[Record set — start]
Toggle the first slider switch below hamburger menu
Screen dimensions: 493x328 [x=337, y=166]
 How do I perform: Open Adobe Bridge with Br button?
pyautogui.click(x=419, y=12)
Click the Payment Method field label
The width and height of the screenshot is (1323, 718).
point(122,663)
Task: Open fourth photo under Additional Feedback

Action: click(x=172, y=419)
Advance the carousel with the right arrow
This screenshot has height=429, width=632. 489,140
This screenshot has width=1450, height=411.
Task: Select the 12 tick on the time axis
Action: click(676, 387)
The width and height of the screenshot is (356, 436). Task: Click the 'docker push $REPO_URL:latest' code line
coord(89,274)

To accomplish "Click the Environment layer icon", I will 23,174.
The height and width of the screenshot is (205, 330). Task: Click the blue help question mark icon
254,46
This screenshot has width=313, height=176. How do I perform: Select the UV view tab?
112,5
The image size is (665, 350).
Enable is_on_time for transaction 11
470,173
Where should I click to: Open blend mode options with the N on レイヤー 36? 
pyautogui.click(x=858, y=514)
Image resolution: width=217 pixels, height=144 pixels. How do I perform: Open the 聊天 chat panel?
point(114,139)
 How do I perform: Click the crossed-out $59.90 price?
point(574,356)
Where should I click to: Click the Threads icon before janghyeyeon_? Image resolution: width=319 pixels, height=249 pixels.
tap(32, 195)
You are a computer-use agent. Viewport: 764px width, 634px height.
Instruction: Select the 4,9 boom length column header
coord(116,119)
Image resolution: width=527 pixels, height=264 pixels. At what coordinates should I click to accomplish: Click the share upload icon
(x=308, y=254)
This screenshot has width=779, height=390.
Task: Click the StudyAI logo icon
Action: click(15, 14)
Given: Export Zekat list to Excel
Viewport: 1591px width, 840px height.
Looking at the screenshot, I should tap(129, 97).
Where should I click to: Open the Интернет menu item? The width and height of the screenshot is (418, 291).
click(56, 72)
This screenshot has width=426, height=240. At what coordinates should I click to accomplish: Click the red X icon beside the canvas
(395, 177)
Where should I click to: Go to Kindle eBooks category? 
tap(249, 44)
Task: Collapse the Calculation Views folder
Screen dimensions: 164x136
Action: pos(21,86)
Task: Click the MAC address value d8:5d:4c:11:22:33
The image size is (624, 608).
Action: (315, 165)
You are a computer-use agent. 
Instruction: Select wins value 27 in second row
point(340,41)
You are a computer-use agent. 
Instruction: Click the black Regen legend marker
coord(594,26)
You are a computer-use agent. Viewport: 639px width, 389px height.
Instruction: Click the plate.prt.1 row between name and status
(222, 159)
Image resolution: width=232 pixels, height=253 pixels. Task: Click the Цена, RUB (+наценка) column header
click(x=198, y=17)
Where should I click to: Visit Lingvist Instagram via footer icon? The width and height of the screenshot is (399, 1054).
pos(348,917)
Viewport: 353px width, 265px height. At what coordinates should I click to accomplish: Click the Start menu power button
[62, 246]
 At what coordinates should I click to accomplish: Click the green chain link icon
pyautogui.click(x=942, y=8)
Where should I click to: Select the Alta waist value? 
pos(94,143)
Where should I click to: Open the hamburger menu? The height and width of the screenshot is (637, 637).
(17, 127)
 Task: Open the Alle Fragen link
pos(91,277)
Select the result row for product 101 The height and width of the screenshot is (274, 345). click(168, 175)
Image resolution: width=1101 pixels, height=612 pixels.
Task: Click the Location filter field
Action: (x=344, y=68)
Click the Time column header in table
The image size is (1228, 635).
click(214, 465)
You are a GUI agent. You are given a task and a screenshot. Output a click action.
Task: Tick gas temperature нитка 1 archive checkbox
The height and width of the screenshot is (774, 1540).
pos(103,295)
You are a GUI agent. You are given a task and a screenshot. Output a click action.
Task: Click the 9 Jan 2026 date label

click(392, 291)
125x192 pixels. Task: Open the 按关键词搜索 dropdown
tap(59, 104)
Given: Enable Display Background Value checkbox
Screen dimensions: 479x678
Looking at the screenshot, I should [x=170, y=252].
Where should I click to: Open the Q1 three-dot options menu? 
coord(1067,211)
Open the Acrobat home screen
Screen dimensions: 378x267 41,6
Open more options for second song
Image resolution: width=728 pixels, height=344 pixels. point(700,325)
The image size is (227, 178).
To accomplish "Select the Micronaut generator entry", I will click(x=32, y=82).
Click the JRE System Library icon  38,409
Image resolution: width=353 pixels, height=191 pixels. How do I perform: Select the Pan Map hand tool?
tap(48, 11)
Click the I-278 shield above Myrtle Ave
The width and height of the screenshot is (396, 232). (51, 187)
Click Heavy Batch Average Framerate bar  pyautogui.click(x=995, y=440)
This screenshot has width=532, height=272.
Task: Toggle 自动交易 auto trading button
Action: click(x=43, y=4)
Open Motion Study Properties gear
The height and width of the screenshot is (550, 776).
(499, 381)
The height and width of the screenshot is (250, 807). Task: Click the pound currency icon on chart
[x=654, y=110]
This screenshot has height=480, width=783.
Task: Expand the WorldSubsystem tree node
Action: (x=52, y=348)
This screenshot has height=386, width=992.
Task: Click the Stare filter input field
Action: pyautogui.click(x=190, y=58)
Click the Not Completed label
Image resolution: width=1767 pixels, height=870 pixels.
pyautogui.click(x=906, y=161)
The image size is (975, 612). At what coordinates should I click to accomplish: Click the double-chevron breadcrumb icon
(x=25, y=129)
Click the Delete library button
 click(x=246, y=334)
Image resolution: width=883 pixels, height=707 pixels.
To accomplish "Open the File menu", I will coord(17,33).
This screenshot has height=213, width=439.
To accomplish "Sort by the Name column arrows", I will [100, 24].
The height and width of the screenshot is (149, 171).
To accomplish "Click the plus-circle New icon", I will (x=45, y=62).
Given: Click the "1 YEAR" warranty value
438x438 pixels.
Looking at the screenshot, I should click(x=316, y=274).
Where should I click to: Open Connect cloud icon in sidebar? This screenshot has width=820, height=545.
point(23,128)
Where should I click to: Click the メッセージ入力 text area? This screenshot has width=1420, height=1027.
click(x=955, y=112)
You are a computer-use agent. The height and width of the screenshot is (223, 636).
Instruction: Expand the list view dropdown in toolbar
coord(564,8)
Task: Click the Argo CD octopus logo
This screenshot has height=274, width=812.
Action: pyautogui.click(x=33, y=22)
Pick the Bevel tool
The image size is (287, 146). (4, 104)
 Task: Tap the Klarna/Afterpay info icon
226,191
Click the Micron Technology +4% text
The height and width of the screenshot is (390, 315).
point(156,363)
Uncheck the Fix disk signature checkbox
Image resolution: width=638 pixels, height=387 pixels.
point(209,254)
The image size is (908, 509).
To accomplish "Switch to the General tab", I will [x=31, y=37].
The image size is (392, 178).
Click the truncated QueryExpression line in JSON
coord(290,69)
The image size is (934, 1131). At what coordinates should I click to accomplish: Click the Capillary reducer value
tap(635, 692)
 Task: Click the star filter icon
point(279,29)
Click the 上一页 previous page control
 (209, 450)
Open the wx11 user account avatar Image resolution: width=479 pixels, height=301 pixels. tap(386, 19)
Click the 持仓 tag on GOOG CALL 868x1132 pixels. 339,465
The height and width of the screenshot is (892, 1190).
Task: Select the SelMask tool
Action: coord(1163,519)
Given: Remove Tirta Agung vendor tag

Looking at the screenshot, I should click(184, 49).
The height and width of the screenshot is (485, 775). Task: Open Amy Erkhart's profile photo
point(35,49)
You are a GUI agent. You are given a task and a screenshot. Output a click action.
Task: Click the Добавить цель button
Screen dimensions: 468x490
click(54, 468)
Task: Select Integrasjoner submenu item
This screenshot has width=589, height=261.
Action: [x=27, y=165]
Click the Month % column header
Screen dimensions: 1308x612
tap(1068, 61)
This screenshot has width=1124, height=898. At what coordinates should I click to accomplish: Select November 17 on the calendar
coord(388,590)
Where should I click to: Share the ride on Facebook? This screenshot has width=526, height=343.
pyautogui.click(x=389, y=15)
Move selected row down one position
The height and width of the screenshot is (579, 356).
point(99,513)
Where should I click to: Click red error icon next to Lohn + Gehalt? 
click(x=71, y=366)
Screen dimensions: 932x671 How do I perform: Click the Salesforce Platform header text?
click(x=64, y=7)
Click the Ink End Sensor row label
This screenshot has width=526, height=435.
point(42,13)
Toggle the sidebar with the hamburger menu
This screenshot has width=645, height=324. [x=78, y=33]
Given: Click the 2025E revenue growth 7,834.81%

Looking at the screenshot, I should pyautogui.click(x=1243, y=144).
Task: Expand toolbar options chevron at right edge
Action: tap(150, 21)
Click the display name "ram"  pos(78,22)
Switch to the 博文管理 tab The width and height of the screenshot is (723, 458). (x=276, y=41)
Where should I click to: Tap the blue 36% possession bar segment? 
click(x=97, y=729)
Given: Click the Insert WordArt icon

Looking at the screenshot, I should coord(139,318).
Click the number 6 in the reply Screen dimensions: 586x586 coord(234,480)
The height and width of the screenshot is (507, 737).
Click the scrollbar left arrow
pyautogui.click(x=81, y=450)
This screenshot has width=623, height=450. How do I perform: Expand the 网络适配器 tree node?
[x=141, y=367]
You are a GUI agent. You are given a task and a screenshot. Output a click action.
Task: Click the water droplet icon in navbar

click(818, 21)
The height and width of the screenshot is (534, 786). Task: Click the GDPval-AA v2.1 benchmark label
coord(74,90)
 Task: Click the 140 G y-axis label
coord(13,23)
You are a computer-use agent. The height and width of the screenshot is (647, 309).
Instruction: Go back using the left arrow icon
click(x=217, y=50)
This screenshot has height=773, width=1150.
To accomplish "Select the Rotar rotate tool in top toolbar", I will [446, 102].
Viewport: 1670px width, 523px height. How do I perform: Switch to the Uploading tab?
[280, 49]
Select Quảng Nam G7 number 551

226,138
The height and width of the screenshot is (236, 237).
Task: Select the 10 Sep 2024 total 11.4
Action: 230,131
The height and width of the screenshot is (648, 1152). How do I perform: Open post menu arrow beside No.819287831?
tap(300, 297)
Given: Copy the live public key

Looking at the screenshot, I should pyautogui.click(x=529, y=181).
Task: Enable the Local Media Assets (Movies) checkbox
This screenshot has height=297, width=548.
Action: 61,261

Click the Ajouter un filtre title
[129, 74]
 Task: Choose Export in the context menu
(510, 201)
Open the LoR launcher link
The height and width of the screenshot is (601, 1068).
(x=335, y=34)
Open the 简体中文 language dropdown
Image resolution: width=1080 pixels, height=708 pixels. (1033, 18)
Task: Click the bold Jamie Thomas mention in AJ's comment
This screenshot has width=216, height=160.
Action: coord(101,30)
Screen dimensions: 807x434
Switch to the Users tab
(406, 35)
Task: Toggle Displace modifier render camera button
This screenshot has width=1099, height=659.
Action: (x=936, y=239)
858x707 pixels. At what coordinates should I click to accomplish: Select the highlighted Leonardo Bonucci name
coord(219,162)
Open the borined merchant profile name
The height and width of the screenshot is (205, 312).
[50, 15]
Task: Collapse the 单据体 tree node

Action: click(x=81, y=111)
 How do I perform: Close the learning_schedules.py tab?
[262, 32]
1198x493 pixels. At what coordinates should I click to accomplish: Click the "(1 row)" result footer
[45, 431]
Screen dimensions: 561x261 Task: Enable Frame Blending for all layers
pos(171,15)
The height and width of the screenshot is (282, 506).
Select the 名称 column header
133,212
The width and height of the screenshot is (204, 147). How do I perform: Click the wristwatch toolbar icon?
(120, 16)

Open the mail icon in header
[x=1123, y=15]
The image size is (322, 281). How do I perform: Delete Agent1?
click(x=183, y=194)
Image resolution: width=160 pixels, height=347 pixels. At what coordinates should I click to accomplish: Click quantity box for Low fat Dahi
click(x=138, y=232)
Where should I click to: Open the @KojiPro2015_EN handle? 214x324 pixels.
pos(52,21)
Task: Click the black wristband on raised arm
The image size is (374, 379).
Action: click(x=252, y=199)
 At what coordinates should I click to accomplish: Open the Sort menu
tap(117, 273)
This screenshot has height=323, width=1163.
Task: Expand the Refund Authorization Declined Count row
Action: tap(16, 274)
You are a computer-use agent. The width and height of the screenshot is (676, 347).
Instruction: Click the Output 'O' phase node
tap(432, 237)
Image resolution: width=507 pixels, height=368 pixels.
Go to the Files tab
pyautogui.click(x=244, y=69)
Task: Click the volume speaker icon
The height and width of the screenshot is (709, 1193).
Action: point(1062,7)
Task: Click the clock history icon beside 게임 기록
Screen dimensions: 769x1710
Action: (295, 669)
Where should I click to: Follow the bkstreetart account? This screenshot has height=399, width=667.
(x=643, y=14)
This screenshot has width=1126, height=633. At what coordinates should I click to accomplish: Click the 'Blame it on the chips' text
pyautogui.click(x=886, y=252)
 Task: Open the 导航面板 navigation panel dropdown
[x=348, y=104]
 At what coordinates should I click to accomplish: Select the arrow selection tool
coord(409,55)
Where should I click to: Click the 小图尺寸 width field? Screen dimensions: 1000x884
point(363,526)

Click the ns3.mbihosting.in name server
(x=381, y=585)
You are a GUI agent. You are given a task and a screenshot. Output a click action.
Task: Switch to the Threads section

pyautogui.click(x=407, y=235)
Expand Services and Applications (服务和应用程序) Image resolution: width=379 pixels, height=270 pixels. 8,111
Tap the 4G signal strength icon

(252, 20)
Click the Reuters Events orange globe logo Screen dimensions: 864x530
[Record set — finish]
• [Aim of the task] Go through the entries and filter for lines holding the word "checkbox"; copy each match.

• [Task answer]
Task: Tick gas temperature нитка 1 archive checkbox
Given: Enable Display Background Value checkbox
Uncheck the Fix disk signature checkbox
Task: Enable the Local Media Assets (Movies) checkbox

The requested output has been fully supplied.